Work order:
Skipping all pictures, print exactly the lines below from the one with "Viewport: 1367px width, 819px" through the final line.

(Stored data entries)
*** Block opens ***

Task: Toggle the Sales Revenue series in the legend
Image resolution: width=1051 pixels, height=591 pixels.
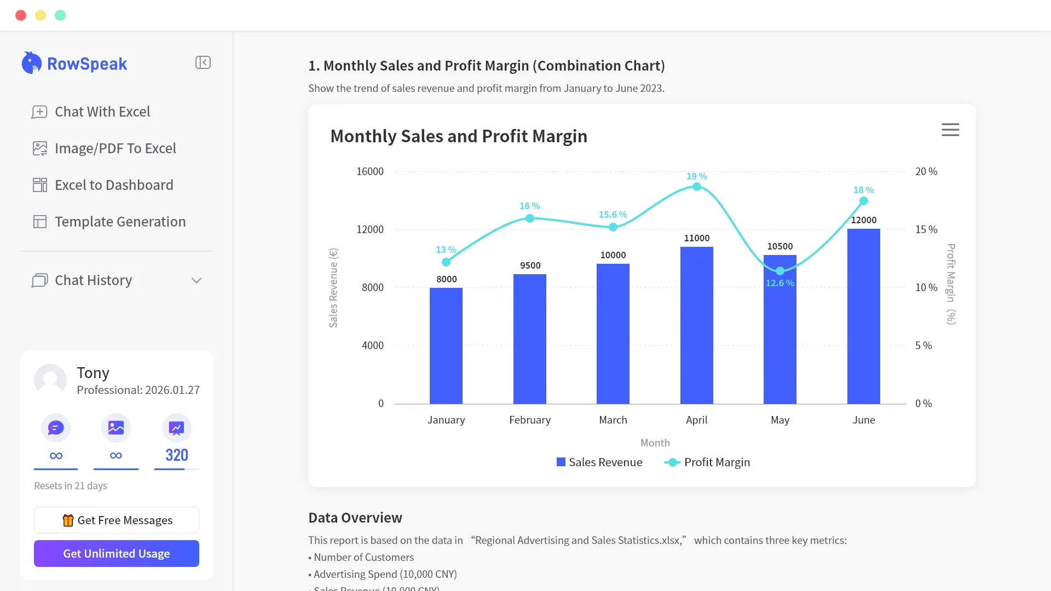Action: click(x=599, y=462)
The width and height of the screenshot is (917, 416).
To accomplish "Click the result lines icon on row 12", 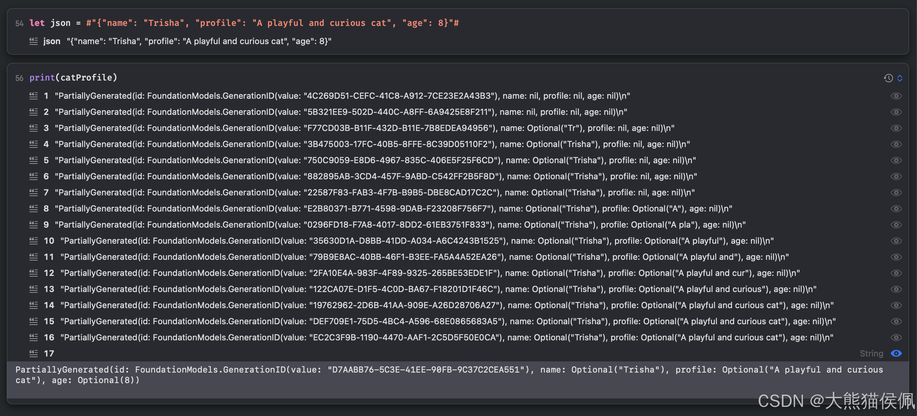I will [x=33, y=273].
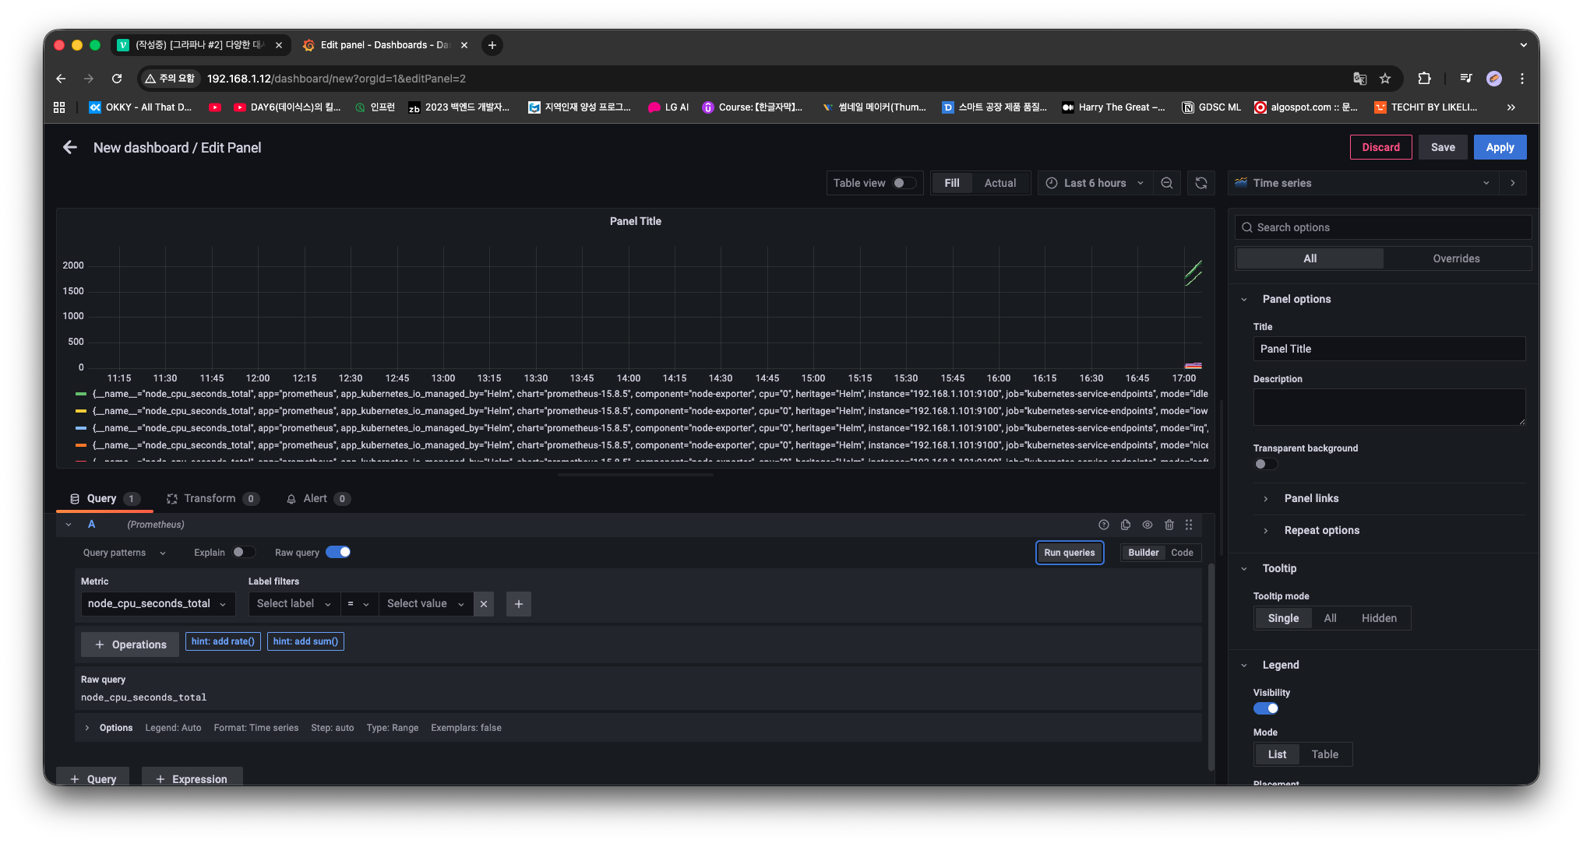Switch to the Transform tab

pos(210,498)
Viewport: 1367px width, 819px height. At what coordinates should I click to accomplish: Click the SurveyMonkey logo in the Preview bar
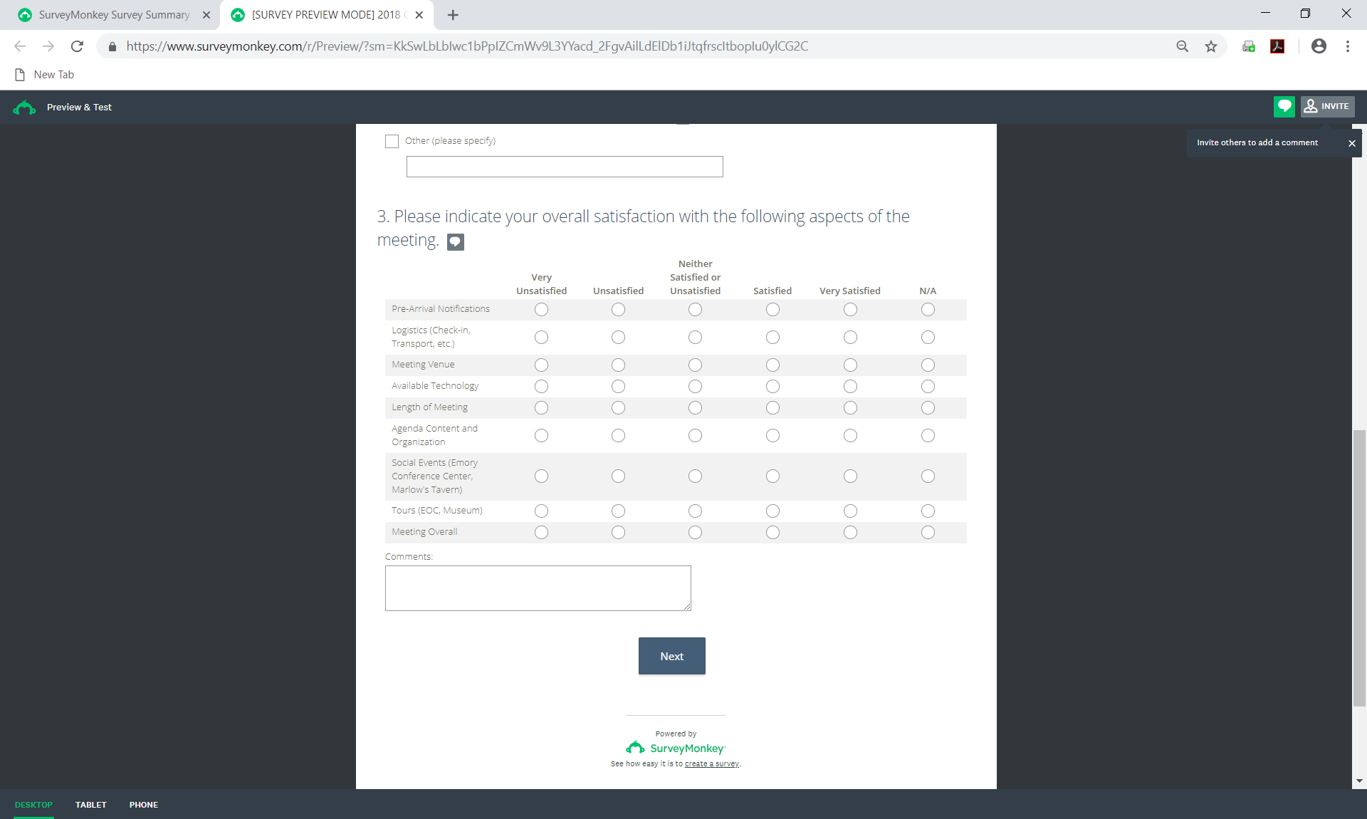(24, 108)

*** Block closes ***

Result:
Viewport: 1367px width, 819px height. At what coordinates should I click to accomplish: Click the SurveyMonkey logo in the Preview bar
(24, 108)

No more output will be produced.